A party without ideology is surely a mouth piece of other powers hidden somewhere. Thinking about all this mostly reminds us that Zimbabwean politics has always been especially ideological and has historically ever been especially ideological.

Tradition and institutional structure have given us robust ideologies.

Consequently, practical politics in Zimbabwe revolves around a competition between two political coalitions that are, of necessity, pretty slapdash and unwieldy.

The primary fact about Zimbabwe's political allegiance, under the circumstances, is the voters' attitude toward those coalitions not abstract ideas about how things ought to be.

It would have been a different story if Chamisa had said that politics should be devoid of ideology, and what he really wanted is a politics underpinned by one common ideology a unifying, universal set of principles that all politicians hold as true.

But Chamisa offers no principles, thus making his supporters look like fools.

Where there is ideology in existence, politics becomes a domain of pure facts, contracted out to technocratic bureaucrats who can decide the best way to pursue these shared goals.

This is no historical accident, nor is it something we can ever hope to overcome.

Pluralism is an explicit design feature of democracy, and as long as our political institutions are shared between tens of millions of people, all from unique cultural backgrounds, it is one that can't be done without ideology.

People, quite simply, are going to disagree, and it's fanciful to suggest that politics will ever be more than a partisan scrap for ideological supremacy.

And that's not a bad thing.
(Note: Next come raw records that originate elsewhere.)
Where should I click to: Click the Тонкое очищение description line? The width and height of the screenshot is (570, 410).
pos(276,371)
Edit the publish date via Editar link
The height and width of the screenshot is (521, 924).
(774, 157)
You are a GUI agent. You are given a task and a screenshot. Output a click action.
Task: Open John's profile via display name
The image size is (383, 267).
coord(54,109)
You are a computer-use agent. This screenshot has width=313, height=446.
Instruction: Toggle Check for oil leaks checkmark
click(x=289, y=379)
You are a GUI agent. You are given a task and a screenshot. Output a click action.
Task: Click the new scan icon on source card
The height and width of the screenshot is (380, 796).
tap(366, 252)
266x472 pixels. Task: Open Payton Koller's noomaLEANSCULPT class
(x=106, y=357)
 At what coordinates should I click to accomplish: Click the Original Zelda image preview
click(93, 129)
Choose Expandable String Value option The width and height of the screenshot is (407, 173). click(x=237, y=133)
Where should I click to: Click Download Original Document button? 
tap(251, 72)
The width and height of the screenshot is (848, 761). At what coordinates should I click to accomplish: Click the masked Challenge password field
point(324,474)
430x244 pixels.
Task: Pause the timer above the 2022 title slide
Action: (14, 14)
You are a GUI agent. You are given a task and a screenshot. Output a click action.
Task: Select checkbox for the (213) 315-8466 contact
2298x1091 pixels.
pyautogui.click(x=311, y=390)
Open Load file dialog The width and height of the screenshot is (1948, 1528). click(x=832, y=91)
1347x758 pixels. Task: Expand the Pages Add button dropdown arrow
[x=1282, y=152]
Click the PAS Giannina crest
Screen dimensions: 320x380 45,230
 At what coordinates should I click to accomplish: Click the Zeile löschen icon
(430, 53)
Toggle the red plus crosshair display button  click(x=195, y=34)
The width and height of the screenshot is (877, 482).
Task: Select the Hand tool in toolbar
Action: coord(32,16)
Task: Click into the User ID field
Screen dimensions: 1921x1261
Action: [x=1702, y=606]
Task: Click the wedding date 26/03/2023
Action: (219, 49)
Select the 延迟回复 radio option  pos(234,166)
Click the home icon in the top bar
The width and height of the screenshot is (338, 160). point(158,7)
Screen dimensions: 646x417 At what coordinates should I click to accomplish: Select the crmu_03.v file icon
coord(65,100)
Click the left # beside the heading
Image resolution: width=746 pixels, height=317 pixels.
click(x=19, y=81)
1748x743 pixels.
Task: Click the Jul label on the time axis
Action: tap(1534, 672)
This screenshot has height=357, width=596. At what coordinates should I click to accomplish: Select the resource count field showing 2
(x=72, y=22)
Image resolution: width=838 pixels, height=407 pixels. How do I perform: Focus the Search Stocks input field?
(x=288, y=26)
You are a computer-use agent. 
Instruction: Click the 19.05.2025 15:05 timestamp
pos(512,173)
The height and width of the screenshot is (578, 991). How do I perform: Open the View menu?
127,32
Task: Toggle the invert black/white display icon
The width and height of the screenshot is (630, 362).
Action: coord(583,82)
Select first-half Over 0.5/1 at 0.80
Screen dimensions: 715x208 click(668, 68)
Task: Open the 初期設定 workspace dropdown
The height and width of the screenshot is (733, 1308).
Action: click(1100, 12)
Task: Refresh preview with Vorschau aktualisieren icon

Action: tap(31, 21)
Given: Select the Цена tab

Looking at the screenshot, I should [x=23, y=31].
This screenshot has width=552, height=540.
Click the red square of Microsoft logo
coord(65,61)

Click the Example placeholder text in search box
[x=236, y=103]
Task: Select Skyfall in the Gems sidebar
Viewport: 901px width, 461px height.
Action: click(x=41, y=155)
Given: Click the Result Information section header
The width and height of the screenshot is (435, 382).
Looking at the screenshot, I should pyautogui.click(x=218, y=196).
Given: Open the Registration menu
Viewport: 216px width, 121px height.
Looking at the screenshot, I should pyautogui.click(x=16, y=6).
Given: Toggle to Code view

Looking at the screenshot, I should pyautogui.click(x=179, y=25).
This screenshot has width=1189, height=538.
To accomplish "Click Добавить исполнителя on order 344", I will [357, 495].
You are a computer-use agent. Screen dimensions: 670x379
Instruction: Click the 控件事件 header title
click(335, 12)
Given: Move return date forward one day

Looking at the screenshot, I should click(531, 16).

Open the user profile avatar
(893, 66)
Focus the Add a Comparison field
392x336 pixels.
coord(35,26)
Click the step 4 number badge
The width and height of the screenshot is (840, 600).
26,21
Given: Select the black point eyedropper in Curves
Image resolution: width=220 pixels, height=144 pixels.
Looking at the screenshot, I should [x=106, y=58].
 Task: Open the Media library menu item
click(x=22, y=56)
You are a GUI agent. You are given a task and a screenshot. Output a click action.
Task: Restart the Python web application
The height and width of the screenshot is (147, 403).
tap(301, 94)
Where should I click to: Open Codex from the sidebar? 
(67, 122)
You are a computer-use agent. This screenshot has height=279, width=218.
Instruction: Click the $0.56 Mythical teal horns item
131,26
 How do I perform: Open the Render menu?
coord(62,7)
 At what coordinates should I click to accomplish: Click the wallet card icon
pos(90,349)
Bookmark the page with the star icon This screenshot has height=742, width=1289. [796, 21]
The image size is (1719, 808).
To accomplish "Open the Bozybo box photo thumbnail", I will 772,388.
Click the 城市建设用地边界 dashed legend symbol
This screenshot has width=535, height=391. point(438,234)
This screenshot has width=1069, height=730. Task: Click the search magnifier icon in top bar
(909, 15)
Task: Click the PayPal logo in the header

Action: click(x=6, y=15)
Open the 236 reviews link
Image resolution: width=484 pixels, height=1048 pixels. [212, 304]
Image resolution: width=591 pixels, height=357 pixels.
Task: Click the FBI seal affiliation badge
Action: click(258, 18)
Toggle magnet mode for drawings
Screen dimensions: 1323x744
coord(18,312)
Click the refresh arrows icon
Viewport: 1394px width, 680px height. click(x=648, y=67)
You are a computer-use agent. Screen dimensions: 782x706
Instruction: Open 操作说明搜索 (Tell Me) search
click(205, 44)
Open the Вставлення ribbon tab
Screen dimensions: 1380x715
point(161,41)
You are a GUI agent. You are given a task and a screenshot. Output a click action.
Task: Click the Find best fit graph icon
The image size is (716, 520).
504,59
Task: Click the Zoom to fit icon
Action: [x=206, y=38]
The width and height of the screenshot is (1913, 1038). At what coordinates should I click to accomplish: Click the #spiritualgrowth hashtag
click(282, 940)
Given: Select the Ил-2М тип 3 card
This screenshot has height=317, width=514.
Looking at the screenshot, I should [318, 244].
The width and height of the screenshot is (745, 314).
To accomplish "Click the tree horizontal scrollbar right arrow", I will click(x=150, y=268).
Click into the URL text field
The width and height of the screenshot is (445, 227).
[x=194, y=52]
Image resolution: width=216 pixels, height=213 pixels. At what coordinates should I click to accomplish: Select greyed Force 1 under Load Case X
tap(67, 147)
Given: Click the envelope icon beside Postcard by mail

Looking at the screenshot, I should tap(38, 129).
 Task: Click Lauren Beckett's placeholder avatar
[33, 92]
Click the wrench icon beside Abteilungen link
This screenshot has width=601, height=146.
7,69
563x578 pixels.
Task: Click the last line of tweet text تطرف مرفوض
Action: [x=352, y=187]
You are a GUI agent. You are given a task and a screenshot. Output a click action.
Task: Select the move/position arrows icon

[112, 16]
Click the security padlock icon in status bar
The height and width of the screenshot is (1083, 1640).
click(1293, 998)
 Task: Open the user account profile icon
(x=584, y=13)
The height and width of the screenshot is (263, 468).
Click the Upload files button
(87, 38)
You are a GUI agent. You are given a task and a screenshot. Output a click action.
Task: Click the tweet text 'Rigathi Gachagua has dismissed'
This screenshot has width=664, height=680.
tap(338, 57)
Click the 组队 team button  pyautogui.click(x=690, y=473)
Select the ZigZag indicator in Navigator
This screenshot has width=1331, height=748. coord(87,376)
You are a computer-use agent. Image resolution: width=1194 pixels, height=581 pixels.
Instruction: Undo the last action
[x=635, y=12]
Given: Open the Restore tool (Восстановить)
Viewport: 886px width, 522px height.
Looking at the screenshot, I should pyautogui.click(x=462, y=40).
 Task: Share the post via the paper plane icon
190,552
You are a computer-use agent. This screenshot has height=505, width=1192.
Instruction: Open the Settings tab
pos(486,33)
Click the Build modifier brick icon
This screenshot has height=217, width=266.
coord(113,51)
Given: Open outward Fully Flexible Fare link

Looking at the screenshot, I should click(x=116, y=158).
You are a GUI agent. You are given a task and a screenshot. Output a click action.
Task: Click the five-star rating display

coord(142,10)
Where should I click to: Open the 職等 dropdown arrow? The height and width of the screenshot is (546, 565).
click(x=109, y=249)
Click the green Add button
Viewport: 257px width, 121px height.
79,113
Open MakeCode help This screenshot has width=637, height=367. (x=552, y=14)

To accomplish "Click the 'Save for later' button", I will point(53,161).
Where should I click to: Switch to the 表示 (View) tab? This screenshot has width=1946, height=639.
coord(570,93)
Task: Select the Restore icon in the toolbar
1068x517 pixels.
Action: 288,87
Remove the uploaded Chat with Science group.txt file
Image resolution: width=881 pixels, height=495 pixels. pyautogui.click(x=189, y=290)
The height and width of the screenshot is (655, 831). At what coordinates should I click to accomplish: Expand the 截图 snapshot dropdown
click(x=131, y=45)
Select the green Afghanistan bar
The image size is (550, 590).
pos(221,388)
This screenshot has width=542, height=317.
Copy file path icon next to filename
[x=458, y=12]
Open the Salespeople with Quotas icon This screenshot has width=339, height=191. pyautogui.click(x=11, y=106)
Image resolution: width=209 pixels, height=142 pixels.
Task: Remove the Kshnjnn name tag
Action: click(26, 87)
If our values and principles are worth anything, they should be worth fighting for.

Because when our politicians claim to stand for nothing, then… well… who knows what's on your plate.

Chamisa takes Zimbabweans for fools. He has no plan, all he promises is money from the whites.

Is this the Zimbabwe we want, the Zimbabwe we fought for? The country to be led by people with no purpose and no reason for existence?

Zimbabweans we have been warned, CCC does not know why it is in politics.